American swimming news website

SwimSwam is a swimming news organization covering competitive swimming along with diving, water polo, and synchronized swimming. SwimSwam launched as a website in March 2012.

==History==
The news organization was founded by Braden Keith, Garrett McCaffrey, Davis Wuolle, Tiffany Stewart and Melvin Stewart. The group of founders teamed up in October 2011, started the SwimSwam YouTube channel on February 17, 2012, and launched the SwimSwam website March 12, 2012. While the website was launched in 2012, its origins trace back to swimming website SwimNetwork.com where Mel Stewart had worked as a traffic driver and blogger. The roots of the YouTube channel can also be traced to SwimNetwork.com, where in 2010 Stewart was the host of an interview show. After USA Swimming shut SwimNetwork.com down, it was launched in 2006 and shut down a few years later, Stewart took his experience and brought his wife and collaborators together to found SwimSwam.

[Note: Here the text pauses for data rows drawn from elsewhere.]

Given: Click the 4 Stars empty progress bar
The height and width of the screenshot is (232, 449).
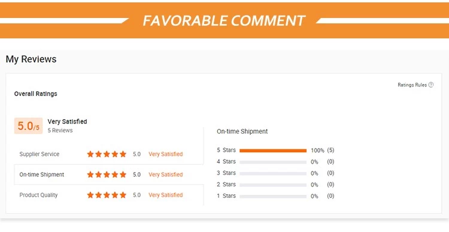Looking at the screenshot, I should 273,162.
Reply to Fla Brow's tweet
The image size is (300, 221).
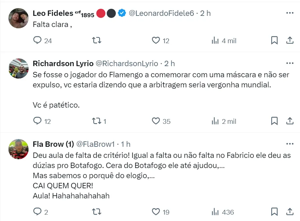pyautogui.click(x=37, y=212)
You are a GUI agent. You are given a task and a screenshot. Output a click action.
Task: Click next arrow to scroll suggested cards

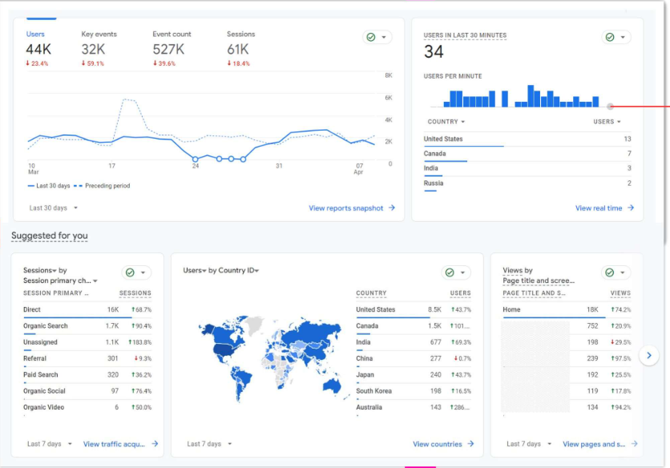pyautogui.click(x=649, y=355)
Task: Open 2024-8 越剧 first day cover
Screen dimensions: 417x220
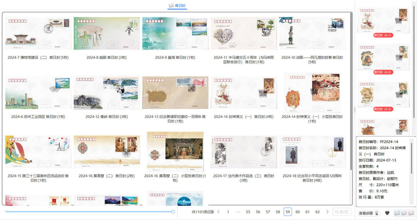Action: point(106,33)
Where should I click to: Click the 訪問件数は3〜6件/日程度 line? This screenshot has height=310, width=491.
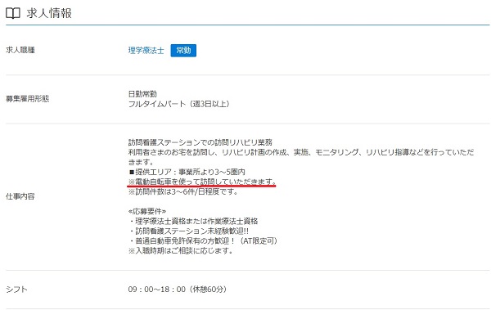tap(183, 191)
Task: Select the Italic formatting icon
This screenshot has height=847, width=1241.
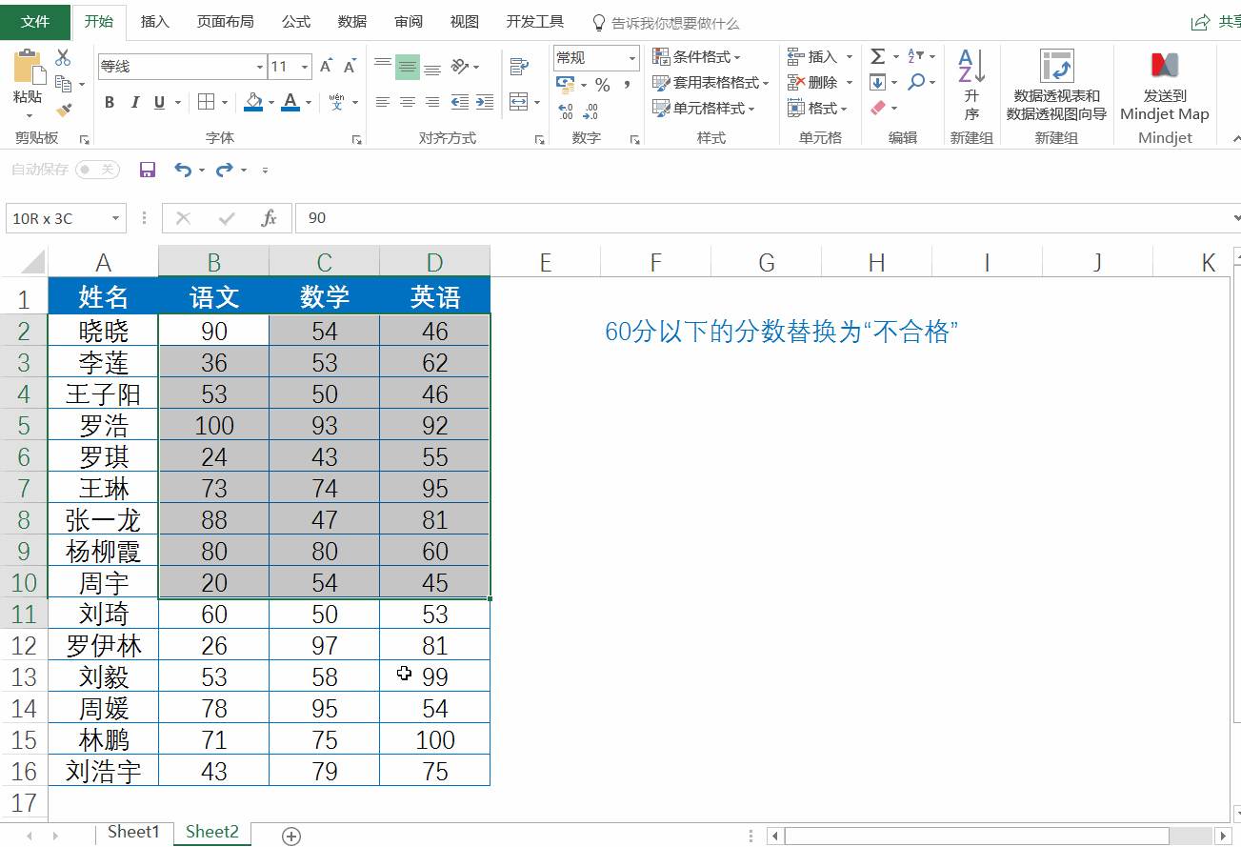Action: pyautogui.click(x=133, y=102)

Four years after the initial launch of the website and the start of the YouTube channel, Keith and Stewart spearheaded the launch of a print magazine taking some of the first hard copy issues to the 2016 US Olympic Trials to increase brand recognition. Headquarters at time of launch were located in Austin, Texas, though workers were spread throughout multiple states.

==Operations==
===Website===
Writers publishing articles on swimswam.com are composed both of staff writers and topical contributors. Current contributors and columnists include podcaster Rich Roll and author and former national-level swimmer, Olivier Poirier-Leroy. Typically, the website publishes 20 to 100 articles per month.

The site also compiles a listing of swim-related jobs and ranks NCAA recruits and recruiting classes, among other things.

===Magazine===
In 2016, SwimSwam launched a quarterly print magazine called SwimSwam magazine, which was included in Mr. Magazine's "30 Hottest New Launches of the Year."